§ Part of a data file

-- BEGIN --

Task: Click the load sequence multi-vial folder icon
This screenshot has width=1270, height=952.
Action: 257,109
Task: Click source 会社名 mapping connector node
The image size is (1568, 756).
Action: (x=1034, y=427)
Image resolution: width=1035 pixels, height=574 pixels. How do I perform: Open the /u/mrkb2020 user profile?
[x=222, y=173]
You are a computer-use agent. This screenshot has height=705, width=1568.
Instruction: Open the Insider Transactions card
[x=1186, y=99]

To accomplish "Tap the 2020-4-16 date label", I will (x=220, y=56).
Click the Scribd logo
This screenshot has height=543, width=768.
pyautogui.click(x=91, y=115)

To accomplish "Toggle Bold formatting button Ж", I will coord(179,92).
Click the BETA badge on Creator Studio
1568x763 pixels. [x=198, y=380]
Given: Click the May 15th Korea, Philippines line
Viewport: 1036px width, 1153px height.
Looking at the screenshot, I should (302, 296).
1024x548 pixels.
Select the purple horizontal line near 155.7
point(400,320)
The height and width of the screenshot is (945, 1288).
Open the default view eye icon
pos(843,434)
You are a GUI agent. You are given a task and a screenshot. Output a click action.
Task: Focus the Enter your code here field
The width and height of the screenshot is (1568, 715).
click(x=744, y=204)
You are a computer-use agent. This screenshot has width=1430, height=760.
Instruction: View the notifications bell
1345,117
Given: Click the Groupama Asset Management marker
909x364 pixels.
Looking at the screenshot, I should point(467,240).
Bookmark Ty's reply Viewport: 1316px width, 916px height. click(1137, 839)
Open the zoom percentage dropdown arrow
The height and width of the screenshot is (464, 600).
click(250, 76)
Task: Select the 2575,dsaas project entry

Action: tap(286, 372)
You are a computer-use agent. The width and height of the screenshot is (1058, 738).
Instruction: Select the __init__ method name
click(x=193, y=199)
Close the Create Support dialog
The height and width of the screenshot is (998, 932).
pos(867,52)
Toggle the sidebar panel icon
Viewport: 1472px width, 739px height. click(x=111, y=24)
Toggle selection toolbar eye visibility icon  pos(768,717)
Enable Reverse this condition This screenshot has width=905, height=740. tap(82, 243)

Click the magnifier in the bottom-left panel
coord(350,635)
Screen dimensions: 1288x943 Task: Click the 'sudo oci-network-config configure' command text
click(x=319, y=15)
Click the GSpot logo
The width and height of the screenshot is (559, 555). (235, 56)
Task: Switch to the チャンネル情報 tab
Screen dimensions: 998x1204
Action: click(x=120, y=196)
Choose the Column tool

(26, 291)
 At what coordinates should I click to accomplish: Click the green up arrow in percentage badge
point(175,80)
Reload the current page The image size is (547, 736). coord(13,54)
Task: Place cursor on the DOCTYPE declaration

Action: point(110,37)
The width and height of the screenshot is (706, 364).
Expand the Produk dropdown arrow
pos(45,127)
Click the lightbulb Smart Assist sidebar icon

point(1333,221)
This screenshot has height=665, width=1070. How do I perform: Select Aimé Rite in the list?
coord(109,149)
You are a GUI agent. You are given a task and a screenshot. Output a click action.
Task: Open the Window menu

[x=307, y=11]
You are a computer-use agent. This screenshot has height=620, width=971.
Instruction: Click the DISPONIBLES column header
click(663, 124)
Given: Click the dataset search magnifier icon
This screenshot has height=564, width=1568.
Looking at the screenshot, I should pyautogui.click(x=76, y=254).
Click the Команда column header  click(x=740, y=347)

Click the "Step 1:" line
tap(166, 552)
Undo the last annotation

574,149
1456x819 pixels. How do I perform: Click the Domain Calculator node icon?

-- END --

§ TASK REQUIREMENTS
Rewrite the material from the line with "has height=705, width=1568." to the line with "pyautogui.click(x=91, y=115)", replacing "card" with "panel" and leaving everything else unchanged.

§ ANSWER TO THE TASK
You are a computer-use agent. This screenshot has height=705, width=1568.
Instruction: Open the Insider Transactions panel
[x=1186, y=99]

To accomplish "Tap the 2020-4-16 date label", I will (x=220, y=56).
Click the Scribd logo
This screenshot has height=543, width=768.
pyautogui.click(x=91, y=115)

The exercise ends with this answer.